Here above all we must be canny. Though bereaved or traumatised people are not the best listeners, we do indeed have arguments that soften the blow. The world is not a puppet-theatre where the Creator can be constantly interfering to manipulate his marionettes. There can be no development of virtue in its full range unless hard demands that call for fortitude come our way. But we must be careful not to over-egg the pudding. Were argumentative extenuations of those ‘ills unlimited’ ever to succeed totally, demonstrating to universal satisfaction that all is for the best in the best of all possible worlds, the need for the Christian religion would, quite simply, evaporate.

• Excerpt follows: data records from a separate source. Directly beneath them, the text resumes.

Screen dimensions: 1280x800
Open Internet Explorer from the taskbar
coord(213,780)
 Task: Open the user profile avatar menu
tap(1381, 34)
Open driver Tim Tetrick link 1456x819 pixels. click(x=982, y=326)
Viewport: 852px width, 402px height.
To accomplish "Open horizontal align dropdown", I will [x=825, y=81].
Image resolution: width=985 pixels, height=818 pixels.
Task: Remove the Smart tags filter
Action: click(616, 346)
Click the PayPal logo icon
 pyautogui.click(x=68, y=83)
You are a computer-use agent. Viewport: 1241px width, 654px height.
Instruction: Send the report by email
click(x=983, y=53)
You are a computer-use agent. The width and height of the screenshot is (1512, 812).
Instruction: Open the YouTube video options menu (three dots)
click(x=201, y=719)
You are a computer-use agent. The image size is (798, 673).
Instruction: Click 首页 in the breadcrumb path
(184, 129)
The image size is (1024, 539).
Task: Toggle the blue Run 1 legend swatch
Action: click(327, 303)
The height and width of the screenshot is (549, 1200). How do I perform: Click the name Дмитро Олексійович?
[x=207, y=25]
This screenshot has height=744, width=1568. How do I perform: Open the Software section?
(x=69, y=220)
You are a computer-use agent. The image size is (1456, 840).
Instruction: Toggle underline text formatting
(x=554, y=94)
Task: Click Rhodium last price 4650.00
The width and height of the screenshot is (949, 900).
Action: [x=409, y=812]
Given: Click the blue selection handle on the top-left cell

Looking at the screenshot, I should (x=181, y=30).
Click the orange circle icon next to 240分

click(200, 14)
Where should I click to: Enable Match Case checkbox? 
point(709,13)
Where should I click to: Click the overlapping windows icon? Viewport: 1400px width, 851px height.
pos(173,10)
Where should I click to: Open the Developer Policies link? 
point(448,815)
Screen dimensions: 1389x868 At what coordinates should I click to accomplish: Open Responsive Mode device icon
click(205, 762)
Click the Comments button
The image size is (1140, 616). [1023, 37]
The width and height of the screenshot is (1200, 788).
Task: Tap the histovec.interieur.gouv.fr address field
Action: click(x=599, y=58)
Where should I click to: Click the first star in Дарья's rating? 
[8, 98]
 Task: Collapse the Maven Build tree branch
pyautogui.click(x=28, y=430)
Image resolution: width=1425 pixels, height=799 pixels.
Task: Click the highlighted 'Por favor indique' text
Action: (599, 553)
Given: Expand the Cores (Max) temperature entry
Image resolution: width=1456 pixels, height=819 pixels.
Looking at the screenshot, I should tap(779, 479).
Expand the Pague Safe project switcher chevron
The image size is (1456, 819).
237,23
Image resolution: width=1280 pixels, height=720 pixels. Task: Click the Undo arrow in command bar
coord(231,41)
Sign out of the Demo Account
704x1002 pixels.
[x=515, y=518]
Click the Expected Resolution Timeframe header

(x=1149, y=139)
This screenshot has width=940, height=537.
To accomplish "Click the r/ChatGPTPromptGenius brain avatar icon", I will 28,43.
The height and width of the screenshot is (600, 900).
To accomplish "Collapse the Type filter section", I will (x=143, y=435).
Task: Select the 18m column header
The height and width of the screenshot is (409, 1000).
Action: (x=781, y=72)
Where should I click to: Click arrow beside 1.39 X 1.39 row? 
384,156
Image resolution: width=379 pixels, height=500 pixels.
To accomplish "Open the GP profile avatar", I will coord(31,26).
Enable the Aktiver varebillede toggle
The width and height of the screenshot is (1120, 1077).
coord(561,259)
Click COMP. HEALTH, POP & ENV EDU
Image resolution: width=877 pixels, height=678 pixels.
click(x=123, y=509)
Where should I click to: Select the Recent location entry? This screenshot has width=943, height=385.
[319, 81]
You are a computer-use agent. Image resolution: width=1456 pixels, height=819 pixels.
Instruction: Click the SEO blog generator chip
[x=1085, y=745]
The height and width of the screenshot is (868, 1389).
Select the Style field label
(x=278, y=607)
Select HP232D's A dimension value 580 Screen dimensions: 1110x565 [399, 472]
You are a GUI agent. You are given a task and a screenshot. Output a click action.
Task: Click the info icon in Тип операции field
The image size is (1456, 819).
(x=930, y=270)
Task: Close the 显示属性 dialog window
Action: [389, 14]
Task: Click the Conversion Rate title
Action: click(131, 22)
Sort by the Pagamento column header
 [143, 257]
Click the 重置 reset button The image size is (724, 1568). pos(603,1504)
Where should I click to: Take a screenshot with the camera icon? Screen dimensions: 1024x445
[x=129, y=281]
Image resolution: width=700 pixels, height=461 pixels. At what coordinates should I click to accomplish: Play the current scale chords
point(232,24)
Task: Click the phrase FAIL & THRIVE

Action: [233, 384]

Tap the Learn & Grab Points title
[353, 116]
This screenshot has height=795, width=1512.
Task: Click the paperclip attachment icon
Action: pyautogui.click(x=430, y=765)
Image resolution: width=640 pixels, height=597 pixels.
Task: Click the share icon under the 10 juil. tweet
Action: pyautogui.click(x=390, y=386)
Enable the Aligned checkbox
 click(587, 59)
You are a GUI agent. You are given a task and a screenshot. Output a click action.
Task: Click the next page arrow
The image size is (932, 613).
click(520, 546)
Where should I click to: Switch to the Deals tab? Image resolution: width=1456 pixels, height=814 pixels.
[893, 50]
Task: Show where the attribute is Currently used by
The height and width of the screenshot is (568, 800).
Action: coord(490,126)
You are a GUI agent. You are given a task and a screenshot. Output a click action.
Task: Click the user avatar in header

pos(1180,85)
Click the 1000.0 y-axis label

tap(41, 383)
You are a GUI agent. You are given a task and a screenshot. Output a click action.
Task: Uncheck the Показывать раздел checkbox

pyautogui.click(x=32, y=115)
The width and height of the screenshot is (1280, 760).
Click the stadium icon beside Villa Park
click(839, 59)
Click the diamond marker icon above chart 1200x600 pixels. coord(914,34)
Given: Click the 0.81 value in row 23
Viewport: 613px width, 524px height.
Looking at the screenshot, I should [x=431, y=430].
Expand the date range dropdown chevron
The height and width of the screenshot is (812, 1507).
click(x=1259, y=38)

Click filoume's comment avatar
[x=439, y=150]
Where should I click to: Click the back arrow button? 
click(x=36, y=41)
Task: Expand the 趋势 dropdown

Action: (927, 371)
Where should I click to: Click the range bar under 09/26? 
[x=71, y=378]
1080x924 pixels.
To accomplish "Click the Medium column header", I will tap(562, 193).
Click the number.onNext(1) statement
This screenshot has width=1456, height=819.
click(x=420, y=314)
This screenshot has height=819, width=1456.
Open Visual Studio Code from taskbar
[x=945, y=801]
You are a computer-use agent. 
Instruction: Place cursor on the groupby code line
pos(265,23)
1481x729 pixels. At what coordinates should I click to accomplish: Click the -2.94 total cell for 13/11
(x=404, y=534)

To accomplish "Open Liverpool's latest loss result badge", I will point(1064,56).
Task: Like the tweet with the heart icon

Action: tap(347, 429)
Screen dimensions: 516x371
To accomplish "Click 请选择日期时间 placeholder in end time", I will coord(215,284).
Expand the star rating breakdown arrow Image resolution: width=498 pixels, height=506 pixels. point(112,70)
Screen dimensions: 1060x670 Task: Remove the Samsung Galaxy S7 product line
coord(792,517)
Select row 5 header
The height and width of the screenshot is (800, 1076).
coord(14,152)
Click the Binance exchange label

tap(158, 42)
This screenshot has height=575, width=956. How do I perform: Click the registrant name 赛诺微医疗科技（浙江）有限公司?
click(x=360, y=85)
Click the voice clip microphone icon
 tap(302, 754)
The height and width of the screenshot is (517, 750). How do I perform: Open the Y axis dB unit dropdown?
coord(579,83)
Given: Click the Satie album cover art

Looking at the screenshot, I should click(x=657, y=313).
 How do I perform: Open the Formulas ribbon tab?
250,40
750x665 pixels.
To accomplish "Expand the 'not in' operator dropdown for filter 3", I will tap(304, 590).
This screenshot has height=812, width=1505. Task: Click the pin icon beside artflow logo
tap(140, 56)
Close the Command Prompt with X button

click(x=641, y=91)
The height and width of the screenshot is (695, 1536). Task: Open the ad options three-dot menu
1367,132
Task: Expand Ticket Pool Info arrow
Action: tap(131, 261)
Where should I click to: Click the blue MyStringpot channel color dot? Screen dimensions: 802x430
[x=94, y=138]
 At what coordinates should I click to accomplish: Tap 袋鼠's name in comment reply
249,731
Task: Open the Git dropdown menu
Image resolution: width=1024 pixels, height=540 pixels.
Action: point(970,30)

Only because all is not ‘for the best’ – far from it – is a religion of transformative redemption the recipe the world is looking for without being aware of the fact. Only an Incarnation that promises universal repair – the regeneration of wills enmeshed in moral evil, the harmonisation of nature with happiness by the abolition of physical evil – can serve our turn. If Scripture opens with genesis, it ends in apocalypse. Only when, at the End of the ages, the Spirit and the Bride say ‘Come’ to the Lamb who was slain, 3 does heaven descend to earth – which can also be described with equal justice as the entry of earth into heaven.
For the Father, as the Nicene Symbol now asserts, is ‘Maker of heaven and earth’, of ‘all things visible and invisible’. The Church Fathers take ‘the heavens’ to mean the realm of the angels, another dimension to a universe already (even for the ancients and medievals) mindblowingly vast. The angels exist in perfect integrity of being, with minds and wills thoroughly ‘oned’ with God. The wedding of heaven and earth will be the entry of the visible world into those angelic conditions of creaturely wholeness and Godly union.